На ачиридном пианерском сборе нам абъявили ахуенную тему: аказываицца мы фсе сабираимся принять активнае участие в так называимой йармарке паделак. Каждый (это слово важатайа праизнесла трижды) должын сваими руками захуярить какую-нить красивую паделку и притаранить ейо ф школу. А ф школе паделки вылажат на стол и будут прадавать за балабасы. Класс, заработафшый большы фсех, палучит грамату. Причом часть палученново бабла каждый класс должын сдать ф школьный апщак, а астальное — хуй знаит, на икскурсию например паехать.
Плять, фсе бросились скарее вышывать крестиком и лепить фсякое хуйло ис гамна. Кто-та, помню, цаплю скрутил из унитазново ершыка. Девачка адна из падушек сшыла мяхкава снегавика, каторава хуй кто паднять смог. Карочи, фсе бросились риализовывать сваи таланты. Тока йа ничево не реализовывал, патаму што не умел ни лепить, ни вышывать. Зато лучше фсех ва дваре делал духовые самастрелы, ис каторых можно было расхуярить ф пыль бутылку с десяти шагофф. И бомбы я тожы песдато делал, правда с комплектующими вазникали перебои. Но если б йа принес сваи паделки на эту йармарку, миня б там из них с удавольствием захуярили, а ничево не принести ищо хуже — патом плешь отполируют на первам жэ сборе, сцуки. Тагда время гарячее было.
А тут батя мой притащил какую-то кручоную жылизяку и гаварит, мол, это лобзик — на, бля, держы! Крутил-вертел йа этот йобаный серп, наканец влупился, и стал им наяривать па фсей науке. Первым праэктом была диривянная резательная доска, ис каторой йа выпилил серце. Гаразда красивее стала, тока мать не паняла нихуйа, кричит: “Што это за жепу ты выпилил, йопта?!” Дала песды, патаму што типерь на этой доске тока малинький агурец разрезать можна. Зато йа понял, какие паделки йа магу принести на йармарку.

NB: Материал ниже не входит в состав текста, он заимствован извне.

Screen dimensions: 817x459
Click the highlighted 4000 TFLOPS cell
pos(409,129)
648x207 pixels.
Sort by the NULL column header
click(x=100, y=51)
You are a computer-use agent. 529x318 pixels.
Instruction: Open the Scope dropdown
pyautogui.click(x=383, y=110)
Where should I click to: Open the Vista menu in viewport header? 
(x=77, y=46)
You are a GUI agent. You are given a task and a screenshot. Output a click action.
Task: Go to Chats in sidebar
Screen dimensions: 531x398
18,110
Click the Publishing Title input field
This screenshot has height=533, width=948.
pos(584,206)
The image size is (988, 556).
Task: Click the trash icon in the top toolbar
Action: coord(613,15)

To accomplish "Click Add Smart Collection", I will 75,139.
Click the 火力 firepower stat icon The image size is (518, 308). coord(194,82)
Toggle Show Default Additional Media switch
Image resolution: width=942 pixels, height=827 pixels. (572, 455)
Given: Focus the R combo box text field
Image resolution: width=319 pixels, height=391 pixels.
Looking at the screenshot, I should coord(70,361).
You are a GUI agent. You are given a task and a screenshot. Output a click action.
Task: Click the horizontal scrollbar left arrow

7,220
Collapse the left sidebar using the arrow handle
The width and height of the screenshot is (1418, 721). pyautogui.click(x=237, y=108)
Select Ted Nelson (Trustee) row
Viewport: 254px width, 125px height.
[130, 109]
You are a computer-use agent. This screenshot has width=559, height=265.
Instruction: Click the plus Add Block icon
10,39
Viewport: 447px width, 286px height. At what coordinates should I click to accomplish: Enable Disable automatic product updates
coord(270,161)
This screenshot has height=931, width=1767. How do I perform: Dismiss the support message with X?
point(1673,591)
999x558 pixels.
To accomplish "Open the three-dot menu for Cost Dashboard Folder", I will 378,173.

Работа закипела. Фанеру пришлось пазаимствовать ф кабинете труда. В итоге йа выпилил шесть волков, читыре кракадила и несколько пираний (из атходоф). Мидведя йа запарол — слишкам сложно выпиливать, пашол он на хуй. Патом раскрасил фламастирами хвосты, клыки и когти и стал благагавейно драчить на сваи праизвидения. Это вам не Гену ис зеленова пластилина лепить, бляди! Дайош йармарку!
Перед началом йармарки все барахло раскладывалось на стале, а учитильница ацэнивала это. Волков ана ацэнила в дваццать пять капеек, кракадилы пошли по триццать, а пираньи сначала хатела по пять, патом вздахнула и ацэнила па три. Ни хуя се, сцука, такой авангард — па три капейки! Па ходу мая прадукцыя аказалась самой дешовой, правда ейо пачему-та никто не пакупал — фсе морщили лбы и рассматривали майо зверье, причом вверх ногами. А вместа этого пакупали глинянных удотов, каторых на керамике лепил наш атличник-глиномес Свиридов. В общем, рулила адна попса галимайа.
В итоге все мои труды куда-то праебались, а на следующий день йа нашол аднаво кракадила в мусорном видре ф классе. И так мне жаль этава диривяннава ублюдка стало, што йа вынул иво из видра и унес ф кармане. “Ты мне ищо песдец как пригадишса”, — паабищал йа ему. И, между прочим, был прав. Вот ужэ нескалька лет этат кракадил служыт незаменимой дащечкой для резки гашыша, а кое-кто дажы просит инагда папользовацца. А вот хуй! В школе на йармарке тарицца нада было па триццать, сцука, капеек. Гатовь сани летом… а жызненно важныйе предметы — с децтва!
ахуйэть, йа бы зайэбалса таким макаром целый тэкст написат…
мало ему мать пиздюлей выдала тогда! так и остался далбаебом!